Exercise prompt ->
Continue the article about Sacha Baron Cohen's press conference as Admiral General Aladeen, picking up after its final sentence.

Hidden behind a fake bushy black beard, blue-tinted sunglasses, and an impressive military uniform emblazoned with a red sash and more gold than Aladdin's Cave, Sacha Baron Cohen was in his element.
A wall of video news cameras was focused on him from the back of a ballroom in Manhattan's Waldorf-Astoria hotel.
In the front row, a wall of still photographers sat clicking thousands of frames.
Between the cameras, 100 or so reporters sat, eager to ask Cohen a question.
Well, not Cohen exactly.
Cohen's alter ego for the day, Admiral General Aladeen, the ruthless dictator of the fictional North African republic of Wadiya, was holding court to promote comedy feature film The Dictator.
As Gen Aladeen, Cohen thrived in front of the cameras.
He offered funny one-liners and absurd answers to journalists' questions, ridiculing some reporters for the way they looked and at one point asking to see a journalist's circumcision to prove the scribe was Jewish.
"You are very short," he told a female journalist who struggled to reach up to the microphone in the middle of the room.
"Have you had your legs chopped off?"
As comfortable as Gen Aladeen was in front of the cameras, if the beard were stripped off, the sunglasses tossed away and the glitzy military suit swapped with regular clothes, Cohen probably would not be so confident.
The 40-year-old English comedian is arguably Hollywood's most private actor.
He rarely does interviews as himself.
When he is promoting The Dictator, he is Gen Aladeen.
When he promoted 2006's Borat, he did so as oddball Kazakh journalist Borat.
The same happened in 2009 when he promoted Bruno, another mockumentary as gay Austrian fashion journalist Bruno Gehard.
"Who knows who the real Sacha Baron Cohen is?" says Anna Faris, who played Gen Aladeen's love interest in The Dictator.
Faris spent several weeks on the set with Cohen, but she said he largely remained in character as Gen Aladeen.
When there was a break in shooting, Cohen was not Cohen.
"He's in character a lot of the time, well, most of the time," Faris said.
"I'd say 99% of the time."
For the press conference at the Waldorf in New York, the line of reporters called up to the microphone had their questions pre-approved.
The select group of journalists were asked to put forward questions and if a question was given the green light by Cohen, they were handed a sheet of paper before the press conference with the desired question printed on it.
The reasoning behind the vetting was it gave Cohen a heads-up and time to formulate funny, researched answers.
If a Brazilian journalist asked the sexist Gen Aladeen about female president Dilma Rousseff, he could prepare a funny answer.
The same for an Australian journalist asking about Prime Minister Julia Gillard.

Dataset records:
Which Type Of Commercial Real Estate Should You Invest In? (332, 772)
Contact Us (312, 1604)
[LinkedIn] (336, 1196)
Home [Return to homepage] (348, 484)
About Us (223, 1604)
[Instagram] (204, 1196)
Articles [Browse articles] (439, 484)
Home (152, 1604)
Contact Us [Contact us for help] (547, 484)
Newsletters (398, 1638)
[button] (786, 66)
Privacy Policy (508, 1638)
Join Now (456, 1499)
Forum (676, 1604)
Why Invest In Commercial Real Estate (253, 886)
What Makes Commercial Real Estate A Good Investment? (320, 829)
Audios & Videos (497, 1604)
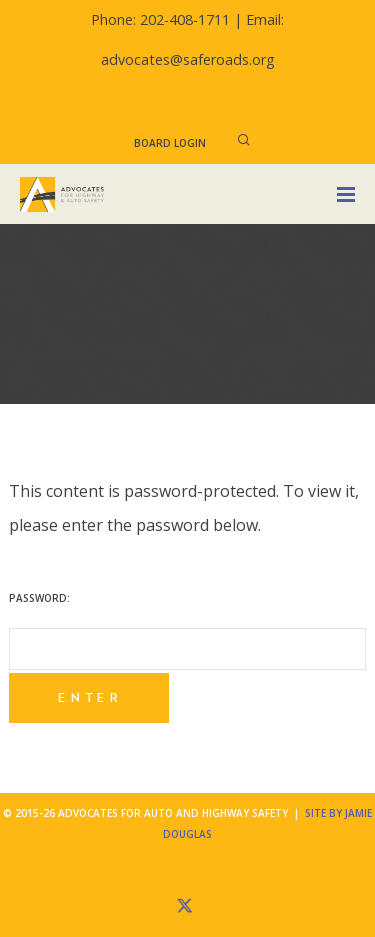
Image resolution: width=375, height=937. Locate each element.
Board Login (170, 143)
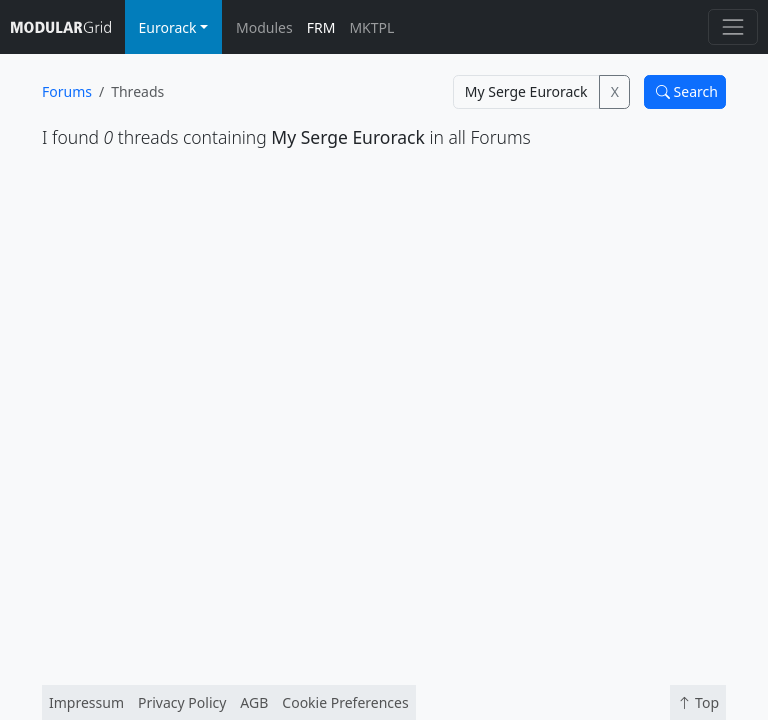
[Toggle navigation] (732, 26)
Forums (67, 91)
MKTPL (371, 27)
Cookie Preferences (345, 702)
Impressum (86, 702)
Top (698, 702)
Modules (264, 27)
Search (687, 91)
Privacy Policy (182, 702)
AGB (254, 702)
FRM (321, 27)
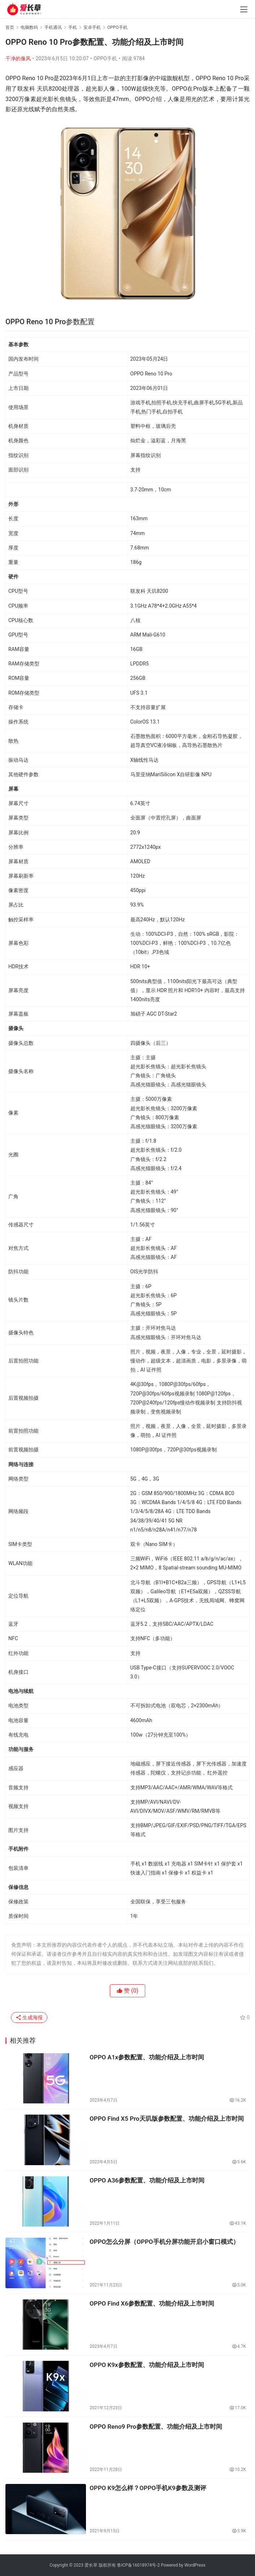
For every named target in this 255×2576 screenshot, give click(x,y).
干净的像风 (18, 58)
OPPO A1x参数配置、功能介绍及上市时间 (147, 2057)
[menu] (243, 9)
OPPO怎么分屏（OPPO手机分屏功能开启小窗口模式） (164, 2241)
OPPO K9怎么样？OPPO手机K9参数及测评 (148, 2488)
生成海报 (29, 2017)
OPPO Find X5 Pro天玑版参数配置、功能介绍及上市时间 (167, 2118)
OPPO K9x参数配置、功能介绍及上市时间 (147, 2364)
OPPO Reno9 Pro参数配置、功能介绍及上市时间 (156, 2426)
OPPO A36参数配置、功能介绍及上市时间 (147, 2180)
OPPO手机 (105, 58)
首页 (9, 27)
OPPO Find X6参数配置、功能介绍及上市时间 (152, 2303)
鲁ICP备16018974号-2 (138, 2565)
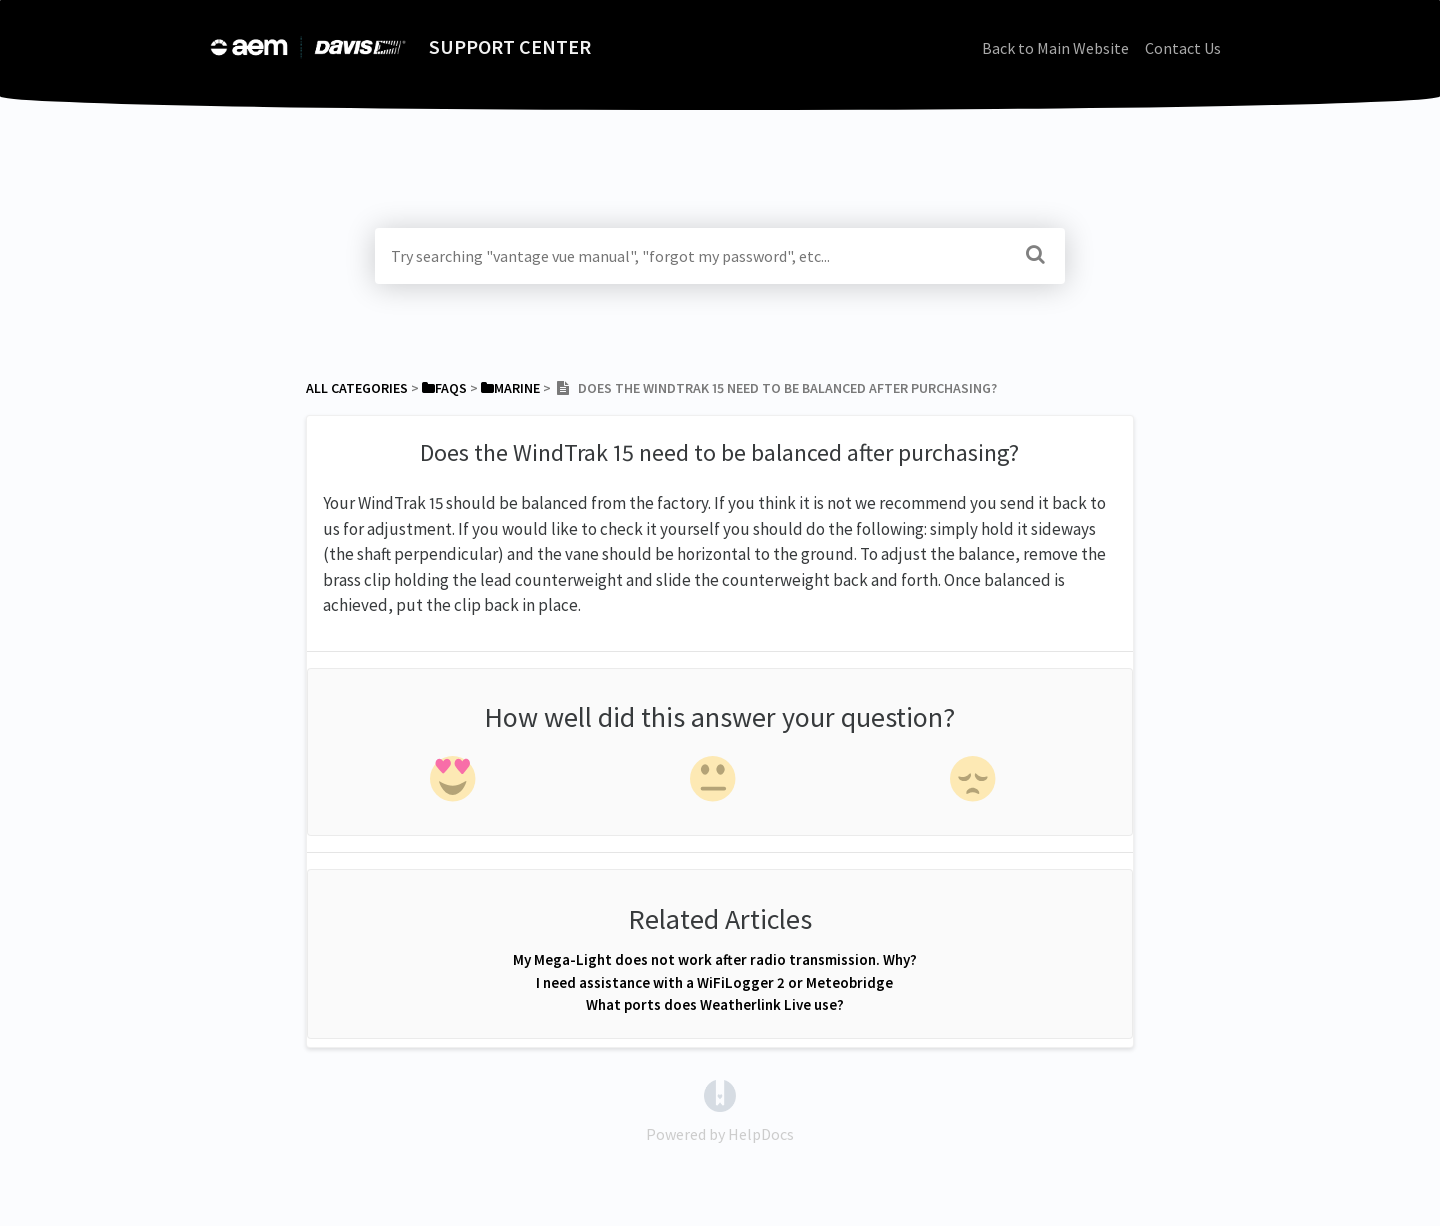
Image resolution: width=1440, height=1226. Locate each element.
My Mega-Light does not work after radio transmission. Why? (715, 959)
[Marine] (510, 388)
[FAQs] (444, 388)
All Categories (357, 388)
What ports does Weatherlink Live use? (715, 1004)
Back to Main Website (1055, 48)
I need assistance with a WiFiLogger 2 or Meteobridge (714, 982)
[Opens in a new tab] (720, 1094)
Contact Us (1183, 48)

Output of the task ->
Some journalists in the crowd liked the format because they felt it was a system that a crazed, controlling dictator would, in fact, use.
Other media members wondered why Cohen, often referred to as a comic genius, would not wing it and use the quick wit that was on display in his early TV series Da Ali G Show to answer random questions.
The Dictator follows Gen Aladeen as he flies to New York to appear at the United Nations when the world threatens to bomb Wadiya because of his nuclear programme.
A plan to execute Gen Aladeen in New York goes wrong, his beard is removed and he wanders the city and nobody believes he is the hated dictator.
Faris' character, a hippie who runs an organic food store, takes him in.
Faris said Cohen warned her after she was cast that he would become Gen Aladeen throughout the shoot.
"He said for Borat and Bruno, he was in character for more than a year beforehand to get to really know the character," the actress said.
"That's just his process.
"When he was waiting around on set to shoot, we called him 'The Supreme Leader' and sometimes 'Dictator'.
"He is still a mysterious person to me as well."
Cohen married former Home and Away star Isla Fisher in 2010 and the couple have two daughters, 4-year-old Olive and 1-year-old Elula.
It was when Fisher and her daughters were on the set that the cast and crew observed Cohen being Cohen.
"You have to meet him to get it," Sir Ben Kingsley, who plays Gen Aladeen's uncle in The Dictator, said.
"He's a great dad and to see him with his kids is wonderful.
"He's very private, but to glimpse him with his gorgeous wife and girls is a joy."
Kingsley, a four-time Oscar nominee and a best-actor winner in 1983 for Gandhi, also co-starred with Cohen in this year's best-picture Academy Award nominee, Hugo.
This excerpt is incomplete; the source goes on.